GIVEN TEXT:
* * *
Problem 49

Question

In the following reactions, decide which reactant is oxidized and which is reduced. Designate the oxidizing agent and the reducing agent. (a) \(\mathrm{C}_{2} \mathrm{H}_{4}(\mathrm{g})+3 \mathrm{O}_{2}(\mathrm{g}) \rightarrow 2 \mathrm{CO}_{2}(\mathrm{g})+2 \mathrm{H}_{2} \mathrm{O}(\ell)\) (b) \(\mathrm{Si}(\mathrm{s})+2 \mathrm{Cl}_{2}(\mathrm{g}) \rightarrow \mathrm{SiCl}_{4}(\ell)\)

Step-by-Step Solution

Verified

Answer

(a) C in \(\mathrm{C}_2\mathrm{H}_4\) is oxidized, O in \(\mathrm{O}_2\) is reduced; oxidizing agent: \(\mathrm{O}_2\), reducing agent: \(\mathrm{C}_2\mathrm{H}_4\). (b) Si is oxidized, Cl in \(\mathrm{Cl}_2\) is reduced; oxidizing agent: \(\mathrm{Cl}_2\), reducing agent: Si.
* * *
COLLECTED DATA:
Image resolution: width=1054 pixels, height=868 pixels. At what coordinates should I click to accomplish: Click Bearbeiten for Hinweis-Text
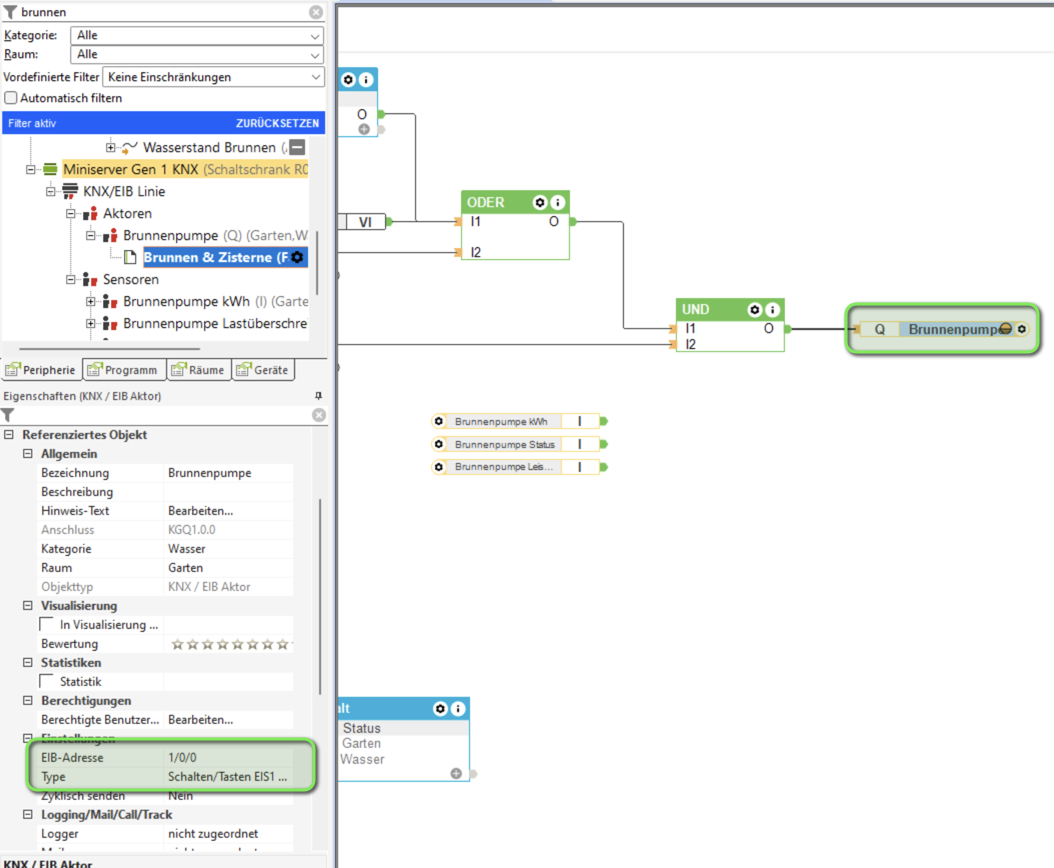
* * *
INSTRUCTION:
Write what comes next in the redox exercise page shown before the data, picking up after its final answer.

THE OUTPUT:
1Step 1: Determine Oxidation States in Reaction (a)

In the reaction \( \mathrm{C}_{2} \mathrm{H}_{4}(\mathrm{g})+3 \mathrm{O}_{2}(\mathrm{g}) \rightarrow 2 \mathrm{CO}_{2}(\mathrm{g})+2 \mathrm{H}_{2} \mathrm{O}(\ell) \), the oxidation state of carbon in \( \mathrm{C}_{2}\mathrm{H}_{4} \) is -2, as each hydrogen contributes +1 and there are four hydrogens. The oxidation state of oxygen in \( \mathrm{O}_{2} \) is 0. In the products, carbon in \( \mathrm{CO}_{2} \) is +4 and oxygen in \( \mathrm{H}_{2}\mathrm{O} \) is -2.

2Step 2: Identify Changes and Assign Oxidized and Reduced Reactant in Reaction (a)

The carbon atoms in \( \mathrm{C}_{2}\mathrm{H}_{4} \) are oxidized from -2 to +4 as they lose electrons. Meanwhile, the oxygen in \( \mathrm{O}_{2} \) is reduced from 0 to -2 as it gains electrons.

3Step 3: Determine Oxidizing and Reducing Agents in Reaction (a)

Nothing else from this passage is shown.